THE RECORDS below:
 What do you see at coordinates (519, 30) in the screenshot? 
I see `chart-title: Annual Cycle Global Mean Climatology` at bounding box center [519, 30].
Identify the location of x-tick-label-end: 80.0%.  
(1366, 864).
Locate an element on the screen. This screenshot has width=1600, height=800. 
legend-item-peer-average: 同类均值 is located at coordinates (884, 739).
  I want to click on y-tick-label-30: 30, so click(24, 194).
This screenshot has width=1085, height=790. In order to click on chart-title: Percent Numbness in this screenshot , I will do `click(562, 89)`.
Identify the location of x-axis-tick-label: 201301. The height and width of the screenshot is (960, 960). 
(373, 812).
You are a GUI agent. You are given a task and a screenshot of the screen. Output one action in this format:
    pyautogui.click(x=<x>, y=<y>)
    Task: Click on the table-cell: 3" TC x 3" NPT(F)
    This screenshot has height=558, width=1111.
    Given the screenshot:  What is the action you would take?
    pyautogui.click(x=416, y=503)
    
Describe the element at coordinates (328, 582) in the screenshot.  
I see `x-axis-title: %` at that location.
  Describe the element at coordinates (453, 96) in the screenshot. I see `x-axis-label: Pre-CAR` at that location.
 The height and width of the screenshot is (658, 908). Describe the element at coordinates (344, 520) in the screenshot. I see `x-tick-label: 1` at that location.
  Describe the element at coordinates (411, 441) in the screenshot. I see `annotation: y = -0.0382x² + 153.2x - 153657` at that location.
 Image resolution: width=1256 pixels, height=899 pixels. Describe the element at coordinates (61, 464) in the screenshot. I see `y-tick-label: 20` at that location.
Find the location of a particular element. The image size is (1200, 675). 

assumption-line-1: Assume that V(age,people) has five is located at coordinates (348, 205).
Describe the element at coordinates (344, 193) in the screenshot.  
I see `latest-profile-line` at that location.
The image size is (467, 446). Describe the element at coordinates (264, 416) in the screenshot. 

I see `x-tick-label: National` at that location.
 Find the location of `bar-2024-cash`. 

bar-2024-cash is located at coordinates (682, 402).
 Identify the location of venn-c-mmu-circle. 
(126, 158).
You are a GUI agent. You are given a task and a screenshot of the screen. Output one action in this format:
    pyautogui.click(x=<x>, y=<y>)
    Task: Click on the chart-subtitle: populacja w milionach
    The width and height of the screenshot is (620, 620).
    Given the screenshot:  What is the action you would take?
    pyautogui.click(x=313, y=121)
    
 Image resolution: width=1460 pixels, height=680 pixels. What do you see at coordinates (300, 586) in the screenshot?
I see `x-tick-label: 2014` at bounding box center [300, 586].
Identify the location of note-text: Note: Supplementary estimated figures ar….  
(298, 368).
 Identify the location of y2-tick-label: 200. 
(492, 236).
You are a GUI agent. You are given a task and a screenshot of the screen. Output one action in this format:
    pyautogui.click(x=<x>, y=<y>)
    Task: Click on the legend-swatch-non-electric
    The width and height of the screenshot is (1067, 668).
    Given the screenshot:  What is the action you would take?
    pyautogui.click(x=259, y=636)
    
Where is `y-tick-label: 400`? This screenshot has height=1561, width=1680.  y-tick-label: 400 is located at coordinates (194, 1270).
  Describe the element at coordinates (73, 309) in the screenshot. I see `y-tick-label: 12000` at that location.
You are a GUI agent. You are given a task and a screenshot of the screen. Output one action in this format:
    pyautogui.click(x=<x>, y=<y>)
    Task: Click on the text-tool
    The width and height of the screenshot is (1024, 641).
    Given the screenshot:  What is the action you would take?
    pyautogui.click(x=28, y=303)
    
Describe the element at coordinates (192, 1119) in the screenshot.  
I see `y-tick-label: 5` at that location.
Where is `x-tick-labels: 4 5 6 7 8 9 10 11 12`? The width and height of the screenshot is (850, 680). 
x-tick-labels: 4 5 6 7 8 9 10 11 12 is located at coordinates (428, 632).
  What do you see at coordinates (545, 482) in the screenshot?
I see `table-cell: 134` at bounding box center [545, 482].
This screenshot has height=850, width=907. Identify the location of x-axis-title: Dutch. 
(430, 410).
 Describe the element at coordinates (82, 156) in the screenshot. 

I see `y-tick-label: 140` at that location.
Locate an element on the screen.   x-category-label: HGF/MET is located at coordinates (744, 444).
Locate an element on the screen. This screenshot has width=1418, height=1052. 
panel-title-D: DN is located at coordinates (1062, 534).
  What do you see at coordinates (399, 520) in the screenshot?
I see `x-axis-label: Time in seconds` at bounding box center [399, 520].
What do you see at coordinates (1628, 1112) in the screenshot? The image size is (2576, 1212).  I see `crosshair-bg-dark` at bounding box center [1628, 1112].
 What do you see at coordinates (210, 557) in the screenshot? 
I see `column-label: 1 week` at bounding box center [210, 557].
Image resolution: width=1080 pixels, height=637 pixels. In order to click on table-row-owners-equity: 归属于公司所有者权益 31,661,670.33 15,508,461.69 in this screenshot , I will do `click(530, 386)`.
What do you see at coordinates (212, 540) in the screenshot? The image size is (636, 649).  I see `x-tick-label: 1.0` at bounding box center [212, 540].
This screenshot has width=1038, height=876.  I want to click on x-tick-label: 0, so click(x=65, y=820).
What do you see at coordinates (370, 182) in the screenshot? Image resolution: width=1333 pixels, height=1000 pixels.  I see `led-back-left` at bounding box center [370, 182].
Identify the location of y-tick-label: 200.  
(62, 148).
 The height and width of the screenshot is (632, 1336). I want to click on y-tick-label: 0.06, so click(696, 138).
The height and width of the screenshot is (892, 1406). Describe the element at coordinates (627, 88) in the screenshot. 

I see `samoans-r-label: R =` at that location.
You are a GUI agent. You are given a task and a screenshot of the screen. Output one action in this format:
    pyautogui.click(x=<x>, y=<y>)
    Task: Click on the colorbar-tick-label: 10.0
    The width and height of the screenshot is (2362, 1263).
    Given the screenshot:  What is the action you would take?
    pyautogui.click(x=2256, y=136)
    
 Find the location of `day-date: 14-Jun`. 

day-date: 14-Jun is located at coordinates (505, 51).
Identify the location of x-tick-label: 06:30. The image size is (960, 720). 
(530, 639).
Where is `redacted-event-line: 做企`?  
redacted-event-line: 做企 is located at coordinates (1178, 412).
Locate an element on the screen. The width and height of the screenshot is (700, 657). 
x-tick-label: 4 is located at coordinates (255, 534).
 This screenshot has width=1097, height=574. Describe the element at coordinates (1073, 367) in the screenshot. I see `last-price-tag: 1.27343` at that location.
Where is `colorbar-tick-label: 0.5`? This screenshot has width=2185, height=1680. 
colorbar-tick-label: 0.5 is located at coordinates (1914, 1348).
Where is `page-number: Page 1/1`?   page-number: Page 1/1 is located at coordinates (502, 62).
End of THE RECORDS.
• [TASK DIRECTIONS]: Report every line of the data above that contains the string "colorbar", copying each one in full.

• [SOLUTION]:
    Task: Click on the colorbar-tick-label: 10.0
Where is `colorbar-tick-label: 0.5`? This screenshot has width=2185, height=1680. 
colorbar-tick-label: 0.5 is located at coordinates (1914, 1348).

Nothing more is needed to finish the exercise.